If an employer bears the cost of an employee’s COVID-19 antigen test, HMRC’s view is that this results in a taxable benefit-in-kind equal to the cost of the test. To avoid tax complications for employers and their employees, the Government has provided specific measures to give relief from the usual benefit-in-kind rules when an employer pays for or reimburses an employee for a COVID-19 antigen test.2

This relief is temporary, applying only to tax years 2020-21 and 2021-22 – although the Treasury has been given the power to extend that exemption to future years if required. It also applies strictly only to testing for SARS-CoV-2 (which is the virus which causes COVID-19 disease).3

Jon Stride, Co-Chair of the ATT’s Technical Steering Group, said:

“Further to the measures formalised earlier this year, we think that the Treasury should extend relief for employers paying for employee testing for COVID-19 beyond 5 April 2022, especially as more people start returning to the workplace. There would also be a public benefit to introducing a wider-ranging and enduring exception from benefit-in-kind charges for employers who pay to test their employees for other highly transmissible diseases.”

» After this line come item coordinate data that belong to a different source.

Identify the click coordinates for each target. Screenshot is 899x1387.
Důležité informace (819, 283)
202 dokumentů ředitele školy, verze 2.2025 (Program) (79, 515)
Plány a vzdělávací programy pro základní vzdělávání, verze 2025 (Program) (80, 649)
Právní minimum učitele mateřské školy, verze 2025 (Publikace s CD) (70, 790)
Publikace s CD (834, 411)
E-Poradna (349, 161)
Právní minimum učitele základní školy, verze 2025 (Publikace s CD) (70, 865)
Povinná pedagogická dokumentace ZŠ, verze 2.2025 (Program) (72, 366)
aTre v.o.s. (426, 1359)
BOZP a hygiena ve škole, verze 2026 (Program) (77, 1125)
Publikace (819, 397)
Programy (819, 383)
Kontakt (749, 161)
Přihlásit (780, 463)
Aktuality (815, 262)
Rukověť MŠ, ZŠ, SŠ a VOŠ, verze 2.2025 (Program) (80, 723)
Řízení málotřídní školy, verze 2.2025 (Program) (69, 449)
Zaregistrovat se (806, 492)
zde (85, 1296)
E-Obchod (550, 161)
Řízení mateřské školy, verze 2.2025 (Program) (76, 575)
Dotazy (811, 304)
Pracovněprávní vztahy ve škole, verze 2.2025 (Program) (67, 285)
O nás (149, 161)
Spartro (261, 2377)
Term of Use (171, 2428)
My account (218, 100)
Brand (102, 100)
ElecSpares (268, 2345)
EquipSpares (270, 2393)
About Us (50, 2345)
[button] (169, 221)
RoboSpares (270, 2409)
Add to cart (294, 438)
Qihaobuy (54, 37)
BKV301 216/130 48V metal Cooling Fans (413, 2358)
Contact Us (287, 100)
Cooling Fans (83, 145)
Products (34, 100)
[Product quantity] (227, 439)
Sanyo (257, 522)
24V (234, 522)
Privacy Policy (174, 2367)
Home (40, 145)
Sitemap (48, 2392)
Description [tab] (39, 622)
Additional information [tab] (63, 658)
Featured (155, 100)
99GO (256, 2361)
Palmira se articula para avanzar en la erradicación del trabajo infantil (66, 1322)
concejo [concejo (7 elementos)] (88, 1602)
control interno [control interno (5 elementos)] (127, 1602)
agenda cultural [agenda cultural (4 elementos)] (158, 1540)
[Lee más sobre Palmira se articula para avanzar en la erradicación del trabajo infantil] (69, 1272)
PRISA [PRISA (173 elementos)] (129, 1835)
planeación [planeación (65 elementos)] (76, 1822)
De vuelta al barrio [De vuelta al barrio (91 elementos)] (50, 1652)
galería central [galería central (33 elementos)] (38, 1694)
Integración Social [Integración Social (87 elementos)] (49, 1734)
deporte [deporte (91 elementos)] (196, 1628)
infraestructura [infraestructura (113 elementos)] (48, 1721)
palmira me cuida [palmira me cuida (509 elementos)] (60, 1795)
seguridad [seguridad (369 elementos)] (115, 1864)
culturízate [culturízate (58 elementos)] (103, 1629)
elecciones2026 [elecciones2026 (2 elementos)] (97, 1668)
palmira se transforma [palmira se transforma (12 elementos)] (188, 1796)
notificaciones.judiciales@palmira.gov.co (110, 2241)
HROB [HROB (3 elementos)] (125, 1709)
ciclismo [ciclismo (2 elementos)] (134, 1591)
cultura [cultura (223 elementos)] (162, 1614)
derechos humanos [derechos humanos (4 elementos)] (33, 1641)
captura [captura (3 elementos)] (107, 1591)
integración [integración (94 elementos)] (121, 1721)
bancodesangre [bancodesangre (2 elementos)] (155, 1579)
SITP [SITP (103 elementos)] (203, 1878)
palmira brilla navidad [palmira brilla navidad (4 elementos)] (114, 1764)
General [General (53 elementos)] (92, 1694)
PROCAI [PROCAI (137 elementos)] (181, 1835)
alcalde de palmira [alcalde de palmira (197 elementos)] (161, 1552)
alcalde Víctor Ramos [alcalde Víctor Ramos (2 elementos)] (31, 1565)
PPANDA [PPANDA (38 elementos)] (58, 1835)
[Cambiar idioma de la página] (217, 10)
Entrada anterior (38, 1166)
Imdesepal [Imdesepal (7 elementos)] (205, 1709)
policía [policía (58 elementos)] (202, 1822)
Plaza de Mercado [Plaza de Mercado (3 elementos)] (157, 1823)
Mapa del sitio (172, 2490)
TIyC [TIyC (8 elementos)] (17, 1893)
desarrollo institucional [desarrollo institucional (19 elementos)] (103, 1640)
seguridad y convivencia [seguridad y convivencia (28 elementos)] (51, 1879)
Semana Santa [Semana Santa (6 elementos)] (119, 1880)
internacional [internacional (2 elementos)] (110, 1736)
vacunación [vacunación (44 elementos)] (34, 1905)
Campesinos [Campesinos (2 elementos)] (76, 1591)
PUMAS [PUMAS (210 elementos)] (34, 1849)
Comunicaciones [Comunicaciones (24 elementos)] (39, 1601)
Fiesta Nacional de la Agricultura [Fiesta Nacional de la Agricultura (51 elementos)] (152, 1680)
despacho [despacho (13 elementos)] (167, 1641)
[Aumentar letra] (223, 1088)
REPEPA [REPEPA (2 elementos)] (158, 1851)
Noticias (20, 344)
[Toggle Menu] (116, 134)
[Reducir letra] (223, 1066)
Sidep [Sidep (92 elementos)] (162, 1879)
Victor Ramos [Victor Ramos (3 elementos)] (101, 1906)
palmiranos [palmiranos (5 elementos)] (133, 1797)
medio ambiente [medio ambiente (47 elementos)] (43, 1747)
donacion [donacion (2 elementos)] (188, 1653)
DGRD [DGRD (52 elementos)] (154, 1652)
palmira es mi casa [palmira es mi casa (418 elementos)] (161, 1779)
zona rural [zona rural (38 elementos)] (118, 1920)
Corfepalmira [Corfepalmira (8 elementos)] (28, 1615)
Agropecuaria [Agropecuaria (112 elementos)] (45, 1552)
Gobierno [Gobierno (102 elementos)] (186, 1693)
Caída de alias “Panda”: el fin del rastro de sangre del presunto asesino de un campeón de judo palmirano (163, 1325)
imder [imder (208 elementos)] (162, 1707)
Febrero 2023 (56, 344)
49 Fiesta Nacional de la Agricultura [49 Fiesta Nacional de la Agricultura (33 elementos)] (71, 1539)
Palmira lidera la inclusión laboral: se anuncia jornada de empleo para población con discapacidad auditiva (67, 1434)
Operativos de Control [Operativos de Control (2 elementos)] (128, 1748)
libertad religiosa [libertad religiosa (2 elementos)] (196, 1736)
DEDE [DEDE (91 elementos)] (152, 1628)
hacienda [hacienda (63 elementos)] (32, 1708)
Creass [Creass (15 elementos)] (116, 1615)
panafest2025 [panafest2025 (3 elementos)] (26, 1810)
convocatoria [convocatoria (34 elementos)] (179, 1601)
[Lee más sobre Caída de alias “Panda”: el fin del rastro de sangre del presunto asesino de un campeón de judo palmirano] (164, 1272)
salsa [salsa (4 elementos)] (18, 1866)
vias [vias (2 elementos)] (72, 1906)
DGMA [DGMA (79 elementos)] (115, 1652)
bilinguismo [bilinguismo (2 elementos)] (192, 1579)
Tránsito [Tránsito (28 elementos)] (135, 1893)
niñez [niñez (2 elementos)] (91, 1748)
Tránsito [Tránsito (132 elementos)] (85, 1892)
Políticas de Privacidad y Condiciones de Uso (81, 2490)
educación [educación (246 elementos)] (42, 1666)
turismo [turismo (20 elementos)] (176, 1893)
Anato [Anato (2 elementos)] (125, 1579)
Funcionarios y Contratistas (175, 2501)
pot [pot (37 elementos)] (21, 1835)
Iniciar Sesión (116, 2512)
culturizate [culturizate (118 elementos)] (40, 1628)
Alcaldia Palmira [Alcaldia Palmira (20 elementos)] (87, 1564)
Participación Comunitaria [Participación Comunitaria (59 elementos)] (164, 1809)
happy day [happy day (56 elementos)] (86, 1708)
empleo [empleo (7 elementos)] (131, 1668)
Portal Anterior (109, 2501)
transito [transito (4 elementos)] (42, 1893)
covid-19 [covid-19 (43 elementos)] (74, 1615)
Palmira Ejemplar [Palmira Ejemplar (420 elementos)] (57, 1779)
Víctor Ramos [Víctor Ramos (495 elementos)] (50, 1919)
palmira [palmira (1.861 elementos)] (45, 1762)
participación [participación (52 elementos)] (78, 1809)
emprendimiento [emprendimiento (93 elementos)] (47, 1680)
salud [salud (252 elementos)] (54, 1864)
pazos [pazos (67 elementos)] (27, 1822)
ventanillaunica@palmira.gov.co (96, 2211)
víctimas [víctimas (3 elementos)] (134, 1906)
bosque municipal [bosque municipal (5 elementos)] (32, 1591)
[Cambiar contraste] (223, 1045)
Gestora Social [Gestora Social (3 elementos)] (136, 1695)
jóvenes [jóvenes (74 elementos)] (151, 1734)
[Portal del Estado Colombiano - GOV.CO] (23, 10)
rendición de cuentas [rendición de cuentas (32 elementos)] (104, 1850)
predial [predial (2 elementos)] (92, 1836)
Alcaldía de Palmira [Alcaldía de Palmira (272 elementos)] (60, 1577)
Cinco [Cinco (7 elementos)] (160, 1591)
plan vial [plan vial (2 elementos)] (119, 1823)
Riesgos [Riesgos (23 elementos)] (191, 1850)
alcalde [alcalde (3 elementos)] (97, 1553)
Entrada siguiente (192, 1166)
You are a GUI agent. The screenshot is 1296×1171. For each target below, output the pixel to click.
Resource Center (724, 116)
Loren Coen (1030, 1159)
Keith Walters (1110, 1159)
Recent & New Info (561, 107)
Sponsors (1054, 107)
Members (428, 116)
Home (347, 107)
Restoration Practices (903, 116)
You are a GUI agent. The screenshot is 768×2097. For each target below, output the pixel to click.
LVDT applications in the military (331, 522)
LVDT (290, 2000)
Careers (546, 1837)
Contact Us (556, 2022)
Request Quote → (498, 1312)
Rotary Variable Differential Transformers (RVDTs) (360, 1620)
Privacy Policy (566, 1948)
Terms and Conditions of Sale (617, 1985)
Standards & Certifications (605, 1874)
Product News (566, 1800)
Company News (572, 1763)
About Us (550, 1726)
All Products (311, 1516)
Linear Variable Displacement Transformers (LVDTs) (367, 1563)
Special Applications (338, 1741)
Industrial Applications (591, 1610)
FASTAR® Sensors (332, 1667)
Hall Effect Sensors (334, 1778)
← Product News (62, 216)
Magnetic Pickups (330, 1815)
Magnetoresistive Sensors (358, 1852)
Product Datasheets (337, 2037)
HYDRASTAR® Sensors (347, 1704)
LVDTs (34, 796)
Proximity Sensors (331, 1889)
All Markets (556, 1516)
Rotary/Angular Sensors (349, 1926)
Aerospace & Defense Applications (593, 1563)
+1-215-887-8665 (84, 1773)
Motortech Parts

One simple approach to achieve this would be to extend the existing powers given to the Treasury which allow them to apply the exemptions for coronavirus (SARS-CoV-2) testing to future years. These powers could be widened in scope to allow the Treasury to apply the same exemptions to other transmissible diseases as the Government considered necessary.

Jon Stride said:

“The current pandemic is not the first SARS coronavirus to spread throughout the human population and it therefore makes sense to allow the Treasury a wider power not just to extend the exemptions solely for SARS-CoV-2 testing, but also to give them the power to add additional diseases as and when it is determined necessary."


Notes for editors

  1. The ATT’s Budget Representation can be found here.
  2. The Government provided specific measures, in section 26 of Finance Bill 2021 and in sections 3 and 10 of the Social Security Contributions and Benefits Act 1992 (SSCBA), to provide temporary relief from the usual benefit in kind rules for employers who pay for or reimburse an employee for a COVID-19 antigen test in tax years 2020-21 and 2021-22. Helpfully, the legislation also includes a power to allow the Treasury to extend these exemptions to future years – but only in respect of testing ‘which detects the presence of a viral antigen or viral ribonucleic acid (RNA) specific to severe acute respiratory syndrome coronavirus 2 (SARS-CoV-2)’.